Failure to comply with Valuation as per Stamp Duty u/s 50C will not render Assessment ‘Erroneous’ If Sale was under SARFEASI Act: ITAT [Read Order]

Stamp Duty - Assessment - SARFEASI Act - ITAT - taxscan

The Income Tax Appellate Tribunal (ITAT), Delhi bench comprising N.K. Billaiya, Accountant Member, and Shri Yogesh Kumar, Judicial Memberhave observed thatan assessment order cannot be held as “erroneous” for failure to comply with the provisions of section 50C of the Income Tax Act, 1961 if the sale of property was made under the SARFEASI Act, 2002.

A revision order under section 263 was passed against the assessee, M/s H.T.L Ltd by observing that the order was passed without complying with the provisions of section 50C of the Income Tax Act, 1961. According to the Pr. CIT, the Provisions of Section 50C of the Act are deeming provisions and mandatory, failure of Assessing Officer to apply provisions of Section 50C would render assessment order erroneous and prejudicial to the interest of the revenue.

Section 50C deals with the computation of capital gain on sale of land or building or both which is held as capital asset.
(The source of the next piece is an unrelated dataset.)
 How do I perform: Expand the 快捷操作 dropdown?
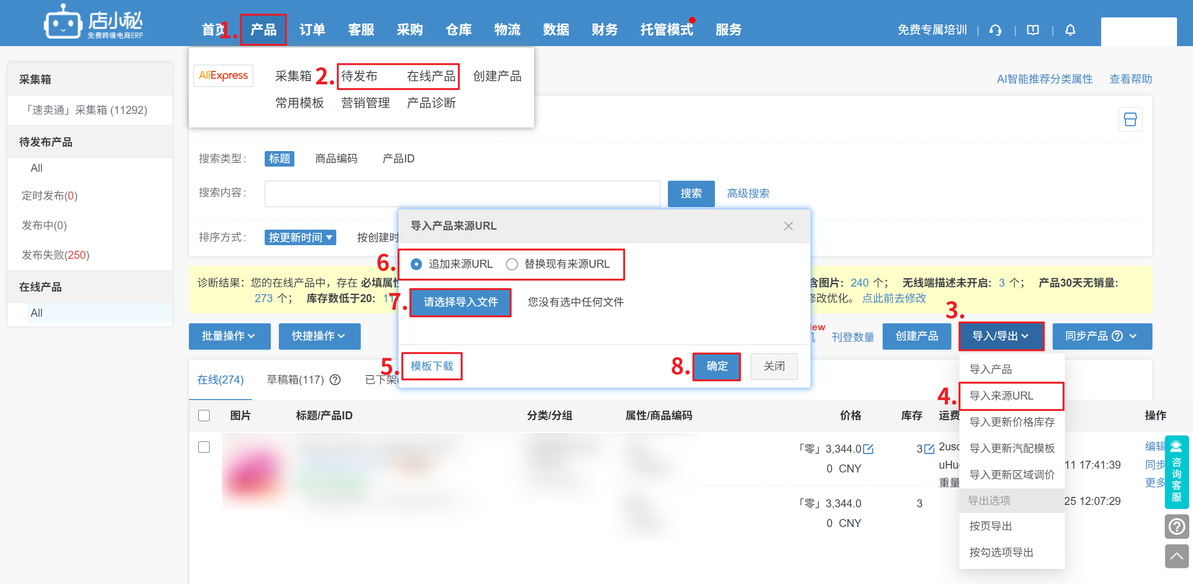319,336
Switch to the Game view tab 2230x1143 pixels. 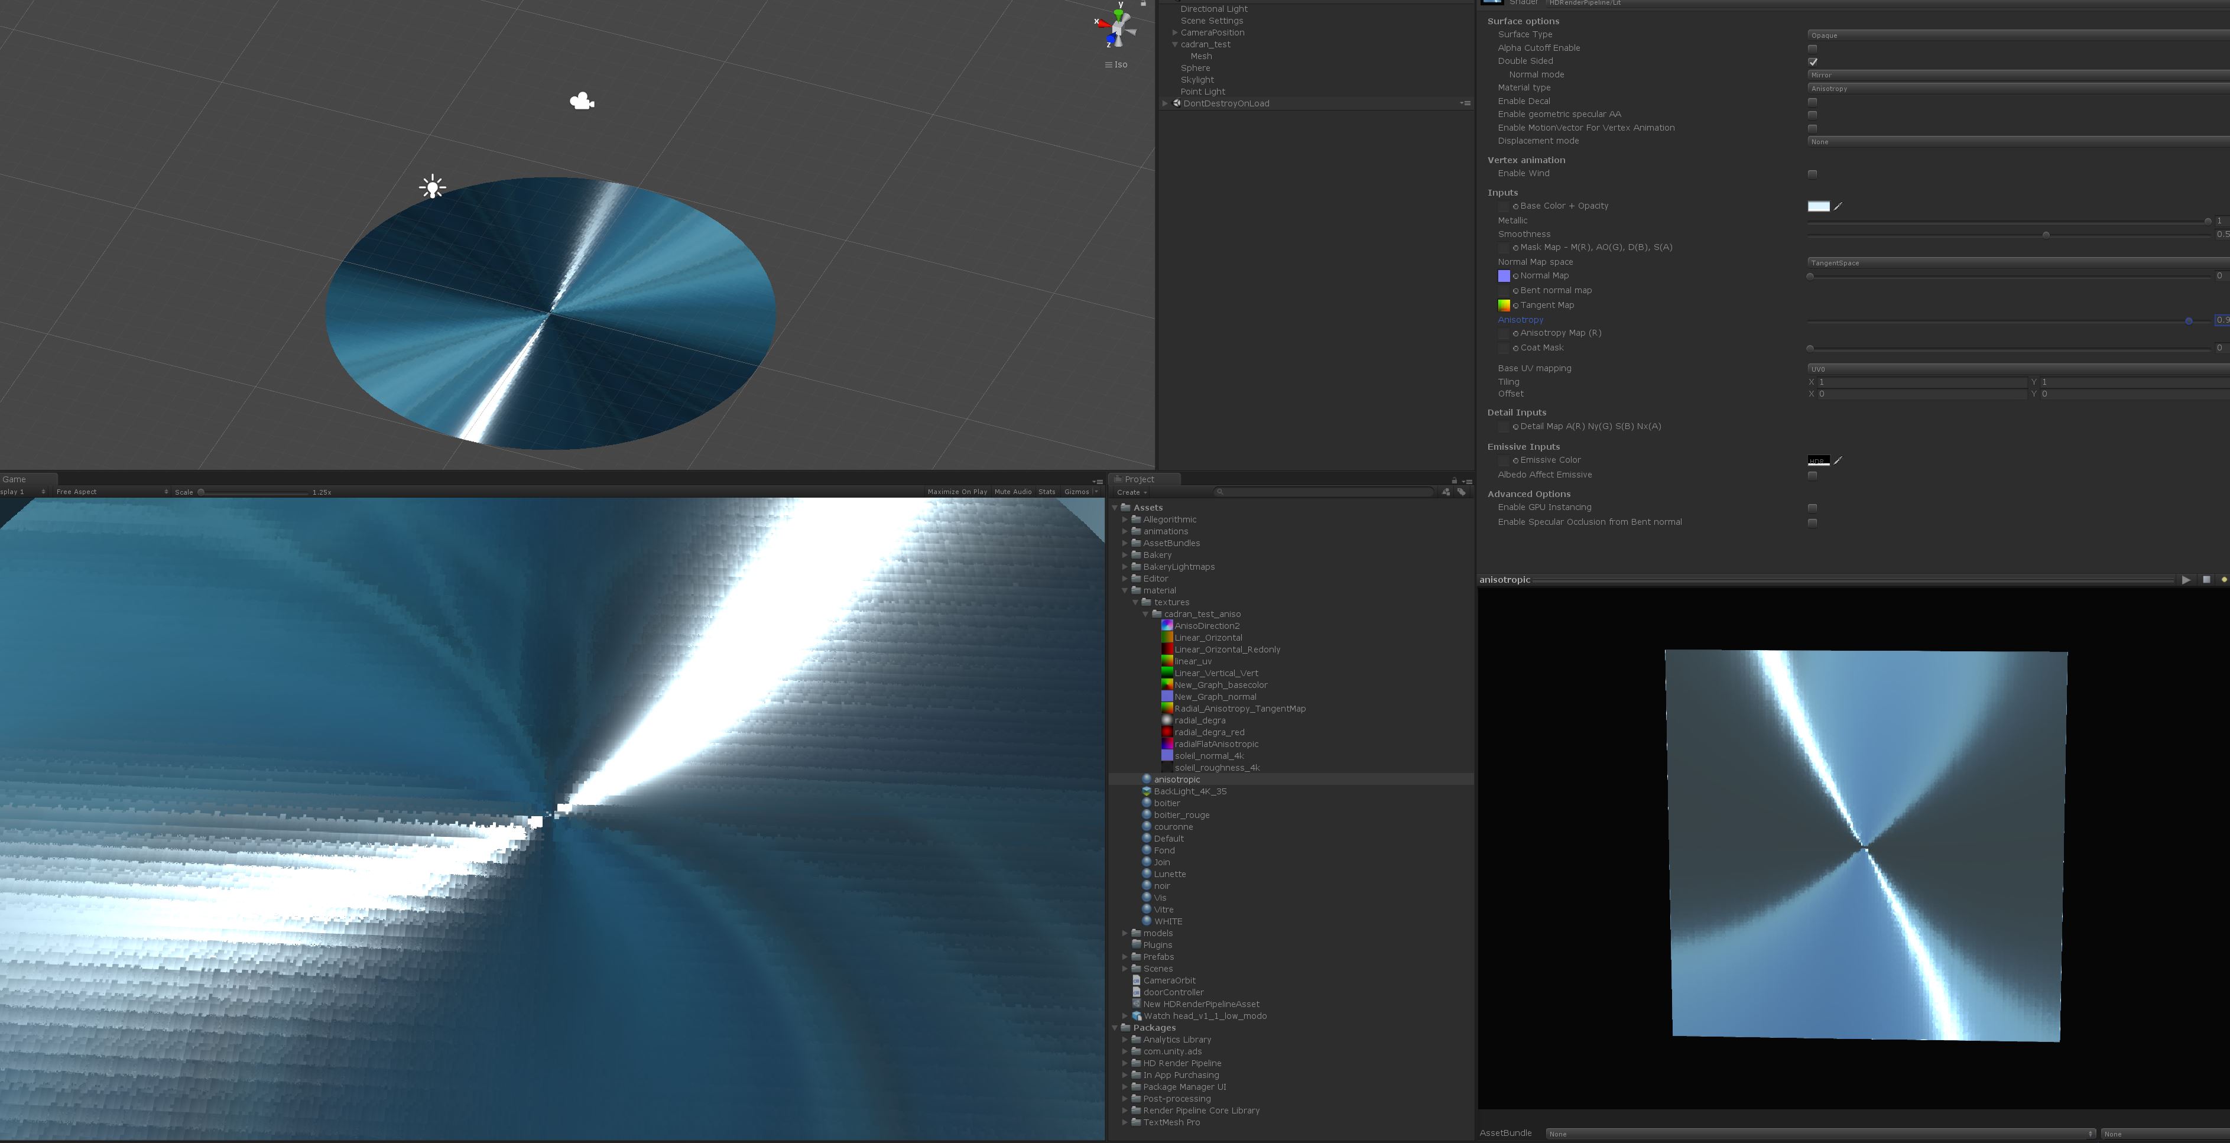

As per this section, the value of sale consideration should not be less than the stamp duty value which is assessed by the Stamp Valuation Authority.

The division bench found that the PCIT was unaware of the relevant provisions of SARFEASI Act, 2002.

“We are of the considered view that before issuing notice u/s 263 of the Act and before assuming jurisdiction thereupon, the PCIT ought to have gone through the underlying facts of the case in hand. If the PCIT had gone through the records of the assessee, he would have come to know that the accumulated losses of the assessee were more than the paid up capital and free reserves, the assessee company became a sick company as per the provisions of Sick Industrial Companies Act [SICA] and was referred to the Board of Industrial and Financial Reconstruction [BIFR] u/s 15(1) of the SICA [Special Provisions] Act declaring the company as a sick industrial company,” the bench said.

Quashing the impugned revisional order, the Tribunal held that “As mentioned elsewhere, in the case in hand, sale was under SURFEASI Act and sale was not by the assessee. Considering the facts of the case in totality from all possible angles, we are of the considered view that the order framed u/s 263 of the Act deserves to be set aside in light of the peculiar facts of the case in hand. We, accordingly, set aside the order of the PCIT and restore that of the Assessing Officer dated 18.12.2016 framed u/s 143(3) of the Act.”